__TEXT__.
[Start]
Originally posted by: Atomic Playboy
Originally posted by: GTaudiophile
I'm all for the Ten Commandments being hung on every wall of every public building but that's me.
Don't you think having "Thou Shalt Not Steal" in front of every IRS employee would be a good thing?
I agree completely. If every wall were emblazoned with an image of Charlton Heston in a flowing white robe holding large stone tablets over his head as if getting ready to crush the skulls of the nonbelievers, crime would drop to zero. Unless you're talking about the actual text of the ten commandments, which seems a bit sillier... Let's review:
1.
I am the Lord your God. Thou shall have no other gods before me.
O... K... God is vain. And he desperately wants attention. But I fail to see how this would stop any public employee from doing anything, except perhaps worshipping the wrong Christ.
2.
Thou shall not make for yourself an idol.
The potential upshot here is obvious; Simon Cowell is out of a job. But again, I'm not that concerned that an IRS employee is going to think he's God, so much as that he's going to mishandle my tax return and I'll end up getting audited.
3.
Thou shall not make wrongful use of the name of your God.
So, you know, no more postal employees screaming JEHOVAH at the top of their lungs (which is the only reason I avoid the post office any more). You know, God sure spends a whole lot of time covering his own ass in these, does he ever actually address anything that might actually affect how things should be run in government offices?
4.
Remember the Sabbath and keep it holy.
So THIS is why I can't get mail on Sundays. Thanks! But hey, posting this everywhere means that the entirety of government will be guaranteed to be out of commission for at least one day a week, which is much better than the current standard of seven.
5.
Honor your parents.
God really knows how to run an effective government. Work hard, keep focus, treat others how you want to be treated, show me the money (wait, maybe not that one)... No, don't bother with that, just honor your parents. Once a year (per parent) should be fine. If anything this will just convince the government to buy a majority stake in Hallmark and mandate that Mother's Day has been extended to replace the outdated nomenclature of "Daylight Savings Time."
6.
Thou shall not murder.
This one is useful. Maybe not so effective, as what psychopath who decides to commit murder in a public building is going to be so willing to fly in the face of every law that has ever existed, but restrains him/herself based on the authority of a piece of paper (in a freaking government building, the very authority the person seems to be lashing out at) saying, "Hey man, don't do that?" But, you know, yeah, put up the ten commandments, cause it's not like we came up with any laws about murder...
7.
Thou shall not commit adultery.
If they'd only hung this in the oral office (BAZING!)... then the Republicans would have just found something else to complain about. But this is another good one. Think about it; how many times have you walked into a public building only to find that everyone in there is engaging in sinful acts of fornication all over the place with people they couldn't possibly be married to (no married man kisses his wife that way!)? I don't venture into libraries myself, but according to some accurate source material I've seen (pornography), it's a crazy ****fest 24/7. If only the ten commandments were posted more prominently (or tattooed on people's heads the second they hit puberty). No more fornication outside the confines of marriage, no sir!
8.
Thou shall not steal.
[End]
__WHAT YOU WILL DO__.
a. In the forum post about the Ten Commandments, what does the writer call the only reason for avoiding the post office?
b. Write the next part of the forum post about the Ten Commandments, picking up right after its final line.

__DATA BLOCK__.
[Start]
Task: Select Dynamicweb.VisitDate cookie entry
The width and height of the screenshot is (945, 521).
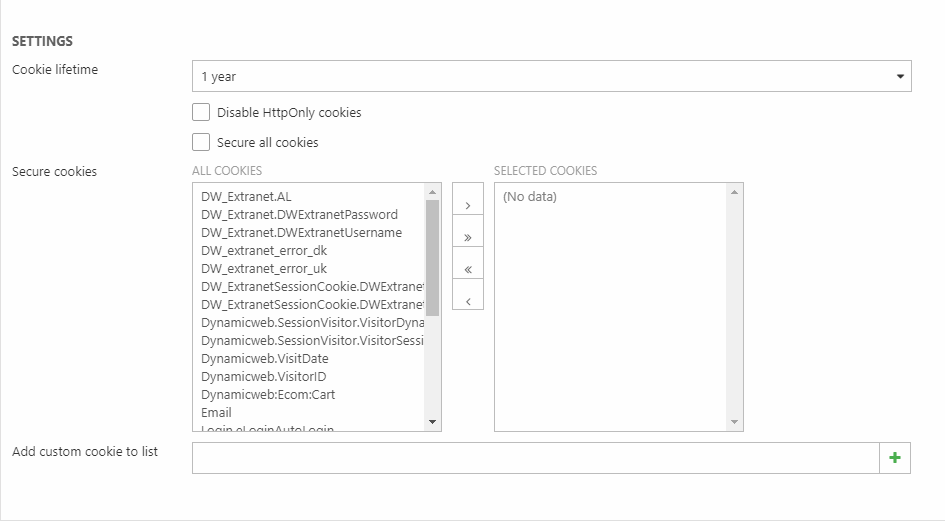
[End]
__RESULTS IN ORDER__.
a. Postal employees screaming "JEHOVAH" at the top of their lungs.

b.
This is by far the most important one to hang in public buildings. But really, who steals the most in government? Congressman. And how much time do they spend in government buildings? None, if they can manage (although, for tax purposes, every strip club in the United States is a public building for members of Congress). If we really wanted to crack down on stealing, you'd have to start posting this in people's cars, freezers, every high-priced hotel and restaurant, and require a new uniform for lobbyists, patterned with the 10 Commandments written across it. What would this accomplish? A lot. Because seriously, no one messes with Heston in his manrobes.
9.
Thou shall not bear false witness.
This one shouldn't be hung in buildings so much as pasted over the mouths of Alberto Gonzales, Donald Rumsfeld, Dick Cheney... pretty much all of the Bush administration. Actually, let me amend that (for bipartisan support of this 10 commandments thing). Let's just paste it over the mouths of every politician and call it good. It would make them a lot easier to identify in public, wouldn't it? Then you'd know who to avoid (although the only time you'll ever meet a politician is at a carefully staged publicity event, so chances are you'll know them anyway).
10.
You shall not covet your neighbor's house; you shall not covet your neighbor's wife, nor his male servant, nor his female servant, nor his ox, nor his donkey, nor anything that is your neighbor's.
I guess after 9 other commandments, you really start to lose your grasp of brevity, but rolling seven plus commandments up into one is just tacky. So let's see; a government employee should not covet his neighbor's house, wife (but she's not as important as that property), servants, oxen (this one I'm really concerned about), donkeys (this is actually even more troubling than the ox one), or really just any of your neighbor's stuff, come to think of it. Great... But what if I don't happen to live next door to a government employee? These people are going to be coveting everything I have and I'll be powerless to stop them (they ain't taking my Babe though... that ox is MINE!). Honestly, this makes me worry about where we find our government employees. Where are we unearthing these people that live next door to oxherders and donkey owners? Also, would we have to amend this commandment to include elephants, because I don't want Republicans to feel left out. And can you make a commandment amendment (a commendment?)? Seems that would just anger God, and he's got enough of an ego to come after you (can you believe the first four are just about him?).
So maybe it's not the best idea in the world to put up the ten commandments in government buildings. But better them than the Bill of Rights, right? I mean, that little communist claptrap has some crazy "clauses" in it. Just look at how it starts:
"Congress shall make no law respecting an establishment of religion, or prohibiting the free exercise thereof"
No, the messages carved into rock thousands of years ago and handed down to a prophet who got lost in the desert for four decades after magically moving an entire sea out of his way are much more relevant to our modern society than the socialist dogma of the people who actually started the country.